For any space $X$, the first Steenrod square cohomology operation $$Sq^1\colon H^\ast(X;\mathbb{Z}_2)\to H^{\ast +1}(X;\mathbb{Z}_2)$$ is a derivation, meaning that $Sq^1\circ Sq^1 = 0$ and $Sq^1(a\cup b) = Sq^1(a)\cup b + a\cup Sq^1(b)$ (there are no signs since we are working in characteristic two).

Hence we may form the $Sq^1$-cohomology of the space, $$H\left(H^\ast(X;\mathbb{Z}_2),Sq^1\right)$$ which will be a graded algebra over $\mathbb{Z}_2$.

I am looking for references on this object. From McCleary's "User's guide to spectral sequences", I know that this is related to the Bockstein spectral sequence.

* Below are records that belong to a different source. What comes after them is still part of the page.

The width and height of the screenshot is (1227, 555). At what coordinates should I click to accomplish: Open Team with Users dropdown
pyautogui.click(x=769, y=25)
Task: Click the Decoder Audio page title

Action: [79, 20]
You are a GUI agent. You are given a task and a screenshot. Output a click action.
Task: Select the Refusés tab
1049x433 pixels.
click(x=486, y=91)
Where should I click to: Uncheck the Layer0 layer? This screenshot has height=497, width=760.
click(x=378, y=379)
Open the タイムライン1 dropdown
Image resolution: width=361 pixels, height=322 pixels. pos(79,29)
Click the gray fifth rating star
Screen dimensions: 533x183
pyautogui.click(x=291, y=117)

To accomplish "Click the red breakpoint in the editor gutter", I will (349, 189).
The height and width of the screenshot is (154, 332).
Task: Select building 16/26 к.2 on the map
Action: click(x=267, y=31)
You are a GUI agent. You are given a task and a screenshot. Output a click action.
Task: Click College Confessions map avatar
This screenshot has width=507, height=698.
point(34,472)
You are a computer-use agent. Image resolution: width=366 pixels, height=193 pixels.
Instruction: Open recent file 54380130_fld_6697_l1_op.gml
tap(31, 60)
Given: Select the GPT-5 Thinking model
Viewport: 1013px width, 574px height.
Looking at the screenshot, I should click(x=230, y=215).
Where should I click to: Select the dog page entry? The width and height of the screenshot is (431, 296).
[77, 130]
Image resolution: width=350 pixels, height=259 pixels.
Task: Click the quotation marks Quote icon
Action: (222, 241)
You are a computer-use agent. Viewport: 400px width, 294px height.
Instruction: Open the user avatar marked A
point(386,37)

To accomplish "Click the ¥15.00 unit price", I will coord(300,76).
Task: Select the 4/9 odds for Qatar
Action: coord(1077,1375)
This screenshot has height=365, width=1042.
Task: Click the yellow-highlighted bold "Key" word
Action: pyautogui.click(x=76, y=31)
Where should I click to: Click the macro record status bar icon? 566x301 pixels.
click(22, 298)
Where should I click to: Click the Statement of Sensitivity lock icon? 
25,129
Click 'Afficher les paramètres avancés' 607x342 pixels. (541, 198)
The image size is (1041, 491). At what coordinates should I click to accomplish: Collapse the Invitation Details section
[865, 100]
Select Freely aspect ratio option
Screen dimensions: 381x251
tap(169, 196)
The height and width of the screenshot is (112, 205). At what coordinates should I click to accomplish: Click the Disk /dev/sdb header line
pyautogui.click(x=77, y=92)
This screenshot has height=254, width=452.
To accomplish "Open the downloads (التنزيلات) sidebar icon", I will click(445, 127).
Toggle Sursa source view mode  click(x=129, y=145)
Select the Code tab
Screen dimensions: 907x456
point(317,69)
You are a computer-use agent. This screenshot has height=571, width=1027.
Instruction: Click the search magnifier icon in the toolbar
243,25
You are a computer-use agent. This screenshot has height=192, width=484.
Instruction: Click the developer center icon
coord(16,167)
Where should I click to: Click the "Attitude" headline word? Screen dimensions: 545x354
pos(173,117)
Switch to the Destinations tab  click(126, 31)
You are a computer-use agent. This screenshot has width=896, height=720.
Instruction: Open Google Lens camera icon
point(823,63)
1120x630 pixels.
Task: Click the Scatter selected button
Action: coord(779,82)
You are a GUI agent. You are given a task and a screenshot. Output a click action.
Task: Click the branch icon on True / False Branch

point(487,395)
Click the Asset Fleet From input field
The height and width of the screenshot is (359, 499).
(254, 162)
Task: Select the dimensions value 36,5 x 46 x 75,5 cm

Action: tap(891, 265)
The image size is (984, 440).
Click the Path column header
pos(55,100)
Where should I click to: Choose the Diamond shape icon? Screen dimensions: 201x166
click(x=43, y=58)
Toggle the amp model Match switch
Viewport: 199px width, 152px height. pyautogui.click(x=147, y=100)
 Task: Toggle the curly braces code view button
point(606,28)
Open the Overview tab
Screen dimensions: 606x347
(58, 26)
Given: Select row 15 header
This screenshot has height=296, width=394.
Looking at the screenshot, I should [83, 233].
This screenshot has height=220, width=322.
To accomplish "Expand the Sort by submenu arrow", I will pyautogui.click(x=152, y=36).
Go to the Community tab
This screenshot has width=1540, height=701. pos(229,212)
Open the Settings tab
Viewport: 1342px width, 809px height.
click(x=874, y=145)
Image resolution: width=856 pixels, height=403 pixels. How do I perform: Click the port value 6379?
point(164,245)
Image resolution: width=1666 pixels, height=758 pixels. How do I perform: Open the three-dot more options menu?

More specifically, I would like to know:

- What is the precise relationship between the $Sq^1$-cohomology of a space $X$ and $2$-torsion of higher order in $H^\ast(X;\mathbb{Z})$?
- Is there a reference with specific calculations of the $Sq^1$-cohomology of the Eilenberg-Mac Lane spaces $K(\mathbb{Z}_2,n)$?
- Are there any canonical references I should know about (besides McCleary and Mosher-Tangora)?